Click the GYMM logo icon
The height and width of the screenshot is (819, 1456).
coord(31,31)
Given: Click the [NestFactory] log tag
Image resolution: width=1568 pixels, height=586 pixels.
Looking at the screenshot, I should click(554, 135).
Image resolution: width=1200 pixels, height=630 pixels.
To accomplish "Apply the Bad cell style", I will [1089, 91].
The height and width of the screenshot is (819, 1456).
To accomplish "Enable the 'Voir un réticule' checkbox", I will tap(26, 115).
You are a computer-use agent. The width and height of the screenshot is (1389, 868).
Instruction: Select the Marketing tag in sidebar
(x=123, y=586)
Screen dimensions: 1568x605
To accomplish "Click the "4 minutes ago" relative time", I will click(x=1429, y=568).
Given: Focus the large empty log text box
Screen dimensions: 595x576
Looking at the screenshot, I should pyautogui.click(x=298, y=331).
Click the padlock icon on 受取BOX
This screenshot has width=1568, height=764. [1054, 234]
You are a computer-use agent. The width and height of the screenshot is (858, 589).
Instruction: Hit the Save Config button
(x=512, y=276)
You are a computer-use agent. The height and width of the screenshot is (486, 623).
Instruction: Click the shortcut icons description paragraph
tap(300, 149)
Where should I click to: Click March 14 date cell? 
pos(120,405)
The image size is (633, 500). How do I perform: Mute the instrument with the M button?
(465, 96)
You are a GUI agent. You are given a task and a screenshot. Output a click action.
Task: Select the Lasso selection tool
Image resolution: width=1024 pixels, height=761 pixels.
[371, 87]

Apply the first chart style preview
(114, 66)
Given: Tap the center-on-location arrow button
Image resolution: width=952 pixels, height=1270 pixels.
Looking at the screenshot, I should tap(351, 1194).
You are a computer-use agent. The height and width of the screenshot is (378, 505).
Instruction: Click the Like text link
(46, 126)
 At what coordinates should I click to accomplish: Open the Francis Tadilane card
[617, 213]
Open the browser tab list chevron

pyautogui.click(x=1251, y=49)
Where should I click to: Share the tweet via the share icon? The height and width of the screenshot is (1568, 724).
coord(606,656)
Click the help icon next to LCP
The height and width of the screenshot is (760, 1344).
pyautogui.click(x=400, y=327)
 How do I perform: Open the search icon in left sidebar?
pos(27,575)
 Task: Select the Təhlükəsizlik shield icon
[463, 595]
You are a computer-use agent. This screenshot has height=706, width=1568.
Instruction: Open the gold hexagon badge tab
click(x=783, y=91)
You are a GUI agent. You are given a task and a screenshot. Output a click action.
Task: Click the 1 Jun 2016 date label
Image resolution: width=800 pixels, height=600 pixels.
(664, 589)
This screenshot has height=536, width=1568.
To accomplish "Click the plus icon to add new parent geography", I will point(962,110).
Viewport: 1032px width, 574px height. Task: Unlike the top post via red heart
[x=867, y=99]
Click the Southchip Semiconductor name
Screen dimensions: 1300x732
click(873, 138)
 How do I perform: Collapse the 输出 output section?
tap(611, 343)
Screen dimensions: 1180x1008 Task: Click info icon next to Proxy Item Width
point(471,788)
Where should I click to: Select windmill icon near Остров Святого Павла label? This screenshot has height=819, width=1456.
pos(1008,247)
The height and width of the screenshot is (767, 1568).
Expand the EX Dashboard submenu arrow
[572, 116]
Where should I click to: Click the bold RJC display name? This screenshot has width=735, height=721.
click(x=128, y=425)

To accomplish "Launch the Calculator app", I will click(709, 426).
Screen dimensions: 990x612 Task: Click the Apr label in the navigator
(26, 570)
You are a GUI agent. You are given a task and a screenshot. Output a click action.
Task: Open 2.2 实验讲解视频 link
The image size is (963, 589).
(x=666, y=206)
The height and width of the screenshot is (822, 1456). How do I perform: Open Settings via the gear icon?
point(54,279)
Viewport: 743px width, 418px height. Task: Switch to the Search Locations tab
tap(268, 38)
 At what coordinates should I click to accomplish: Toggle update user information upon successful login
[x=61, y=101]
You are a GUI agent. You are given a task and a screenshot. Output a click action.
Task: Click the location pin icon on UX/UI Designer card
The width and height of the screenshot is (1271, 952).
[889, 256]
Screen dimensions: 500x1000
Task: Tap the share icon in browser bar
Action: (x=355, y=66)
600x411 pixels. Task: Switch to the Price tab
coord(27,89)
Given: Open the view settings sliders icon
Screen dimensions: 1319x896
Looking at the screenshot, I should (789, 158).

**Task details**
Copy the listing word for word, from its first line through the line that contains "(x=123, y=586)".

**Reply**
Click the GYMM logo icon
The height and width of the screenshot is (819, 1456).
coord(31,31)
Given: Click the [NestFactory] log tag
Image resolution: width=1568 pixels, height=586 pixels.
Looking at the screenshot, I should click(554, 135).
Image resolution: width=1200 pixels, height=630 pixels.
To accomplish "Apply the Bad cell style", I will [1089, 91].
The height and width of the screenshot is (819, 1456).
To accomplish "Enable the 'Voir un réticule' checkbox", I will tap(26, 115).
You are a computer-use agent. The width and height of the screenshot is (1389, 868).
Instruction: Select the Marketing tag in sidebar
(x=123, y=586)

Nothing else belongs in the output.